The subpoenaed individuals have no non-cumulative, relevant testimony to offer. They will not be called as witnesses at the hearing and will not be required to obey the subpoenas. See FED. R. EVID. 402, 403, 1101 (providing for exclusion of irrelevant and cumulative evidence); see also FED. R. CIV. P. 45©) (1) (requiring court to ensure that "a person subject to [a] subpoena" is not subjected to "undue burden or expense").

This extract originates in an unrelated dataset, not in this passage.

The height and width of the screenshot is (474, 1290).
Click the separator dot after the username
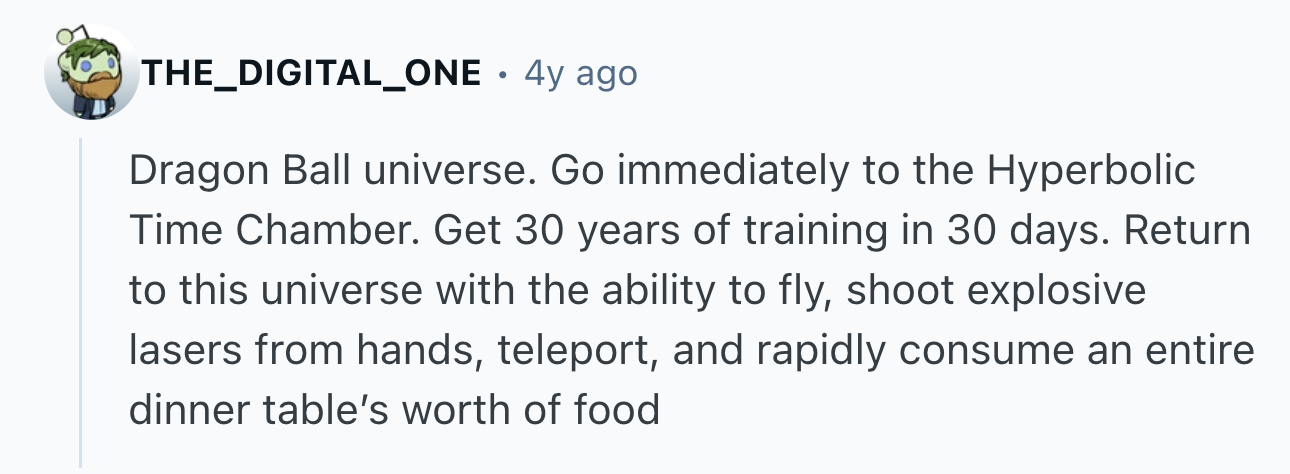point(501,75)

An appropriate order will issue.
In light of the independent obligation on the court to protect subpoenaed witnesses from "undue burden," it is unnecessary to resolve whether defendant technically has standing to move to quash the subpoenas at issue. See FED. R. CIV. P. 4 cmt. C45-22 ("If the subpoenaed person is a nonparty . . . [t]he nonparty must ordinarily [make the motion to quash], whether pro se or with a lawyer.").
ORDER
AND NOW, this 26th day of April, 2005, upon consideration of defendant's motion to quash (Doc. 37) subpoenas issued or to be issued to David Feinberg, Patricia Brady, Andrew Major, and Peg Derkers, and for the reasons set forth in the accompanying memorandum, it is hereby ORDERED that the motion (Doc. 37) is GRANTED as follows:
1. David Feinberg, Patricia Brady, Andrew Major, and Peg Derkers shall not be called to testify at the preliminary injunction hearing in the above-captioned case scheduled to commence on April 28, 2005.
2. David Feinberg, Patricia Brady, Andrew Major, and Peg Derkers shall not be required to obey subpoenas commanding them to appear and testify at the preliminary injunction hearing in the above-captioned case scheduled to commence on April 28, 2005.
3. Counsel for defendant shall forward copies of this order to David Feinberg, Patricia Brady, Andrew Major, and Peg Derkers as soon as practicable.